The Isherwood-Bachardy 2024–2025 lecture will be delivered by Edward Mendelson on May 1, 2025. Mendelson is the Lionel Trilling Professor in the Humanities at Columbia University and W. H. Auden’s literary executor.

The lecture is free, but reservations are required.

 
 

In the 1930s, before W. H. Auden returned to the Anglicanism of his childhood and before Christopher Isherwood became a Vedantist, they already differed in their views of religion, and those differences helped to shape the plays they wrote in collaboration with each other. In the 1940s and after, after their collaboration ended, they continued to explore their religious differences in letters and conversation, and those differences helped to shaped their work and thought throughout their lives.

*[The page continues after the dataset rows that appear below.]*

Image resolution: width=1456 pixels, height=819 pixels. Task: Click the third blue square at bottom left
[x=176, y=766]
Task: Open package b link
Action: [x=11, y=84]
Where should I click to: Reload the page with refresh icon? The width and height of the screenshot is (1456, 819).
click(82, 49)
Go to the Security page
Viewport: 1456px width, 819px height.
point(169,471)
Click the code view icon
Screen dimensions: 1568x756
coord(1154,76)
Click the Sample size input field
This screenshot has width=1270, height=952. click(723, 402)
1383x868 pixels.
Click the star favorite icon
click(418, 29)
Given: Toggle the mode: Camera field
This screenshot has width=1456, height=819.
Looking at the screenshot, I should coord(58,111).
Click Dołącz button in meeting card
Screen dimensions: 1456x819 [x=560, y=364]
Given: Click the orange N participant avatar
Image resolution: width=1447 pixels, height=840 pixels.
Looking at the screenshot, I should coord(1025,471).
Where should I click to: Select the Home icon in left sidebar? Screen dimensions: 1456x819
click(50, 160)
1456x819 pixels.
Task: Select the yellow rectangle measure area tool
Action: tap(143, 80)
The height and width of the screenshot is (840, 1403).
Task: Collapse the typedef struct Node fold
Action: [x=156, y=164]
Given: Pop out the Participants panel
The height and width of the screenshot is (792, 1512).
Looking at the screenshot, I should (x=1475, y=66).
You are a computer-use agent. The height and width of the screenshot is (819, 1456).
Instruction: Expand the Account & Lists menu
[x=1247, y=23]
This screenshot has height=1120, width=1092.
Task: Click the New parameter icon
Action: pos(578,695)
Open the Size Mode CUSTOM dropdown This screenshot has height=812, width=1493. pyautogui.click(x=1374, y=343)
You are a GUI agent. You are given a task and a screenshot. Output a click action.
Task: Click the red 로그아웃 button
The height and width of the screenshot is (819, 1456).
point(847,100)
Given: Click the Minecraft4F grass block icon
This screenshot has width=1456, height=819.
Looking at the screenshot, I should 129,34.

This talk, which will make use of unpublished material in the Huntington’s collections, explores the ways in which Auden and Isherwood insisted on disagreeing over religion while preserving their affection and admiration for each other as writers and as persons.


The Isherwood-Bachardy Lectures at the Huntington Library allow distinguished academics, writers and artists to initiate new discussion inspired by the personal and artistic achievements of life companions Christopher Isherwood and Don Bachardy.

Past Isherwood-Bachardy Lecturers include Pico Iyer, Tom FordEdmund White, and Armistead Maupin.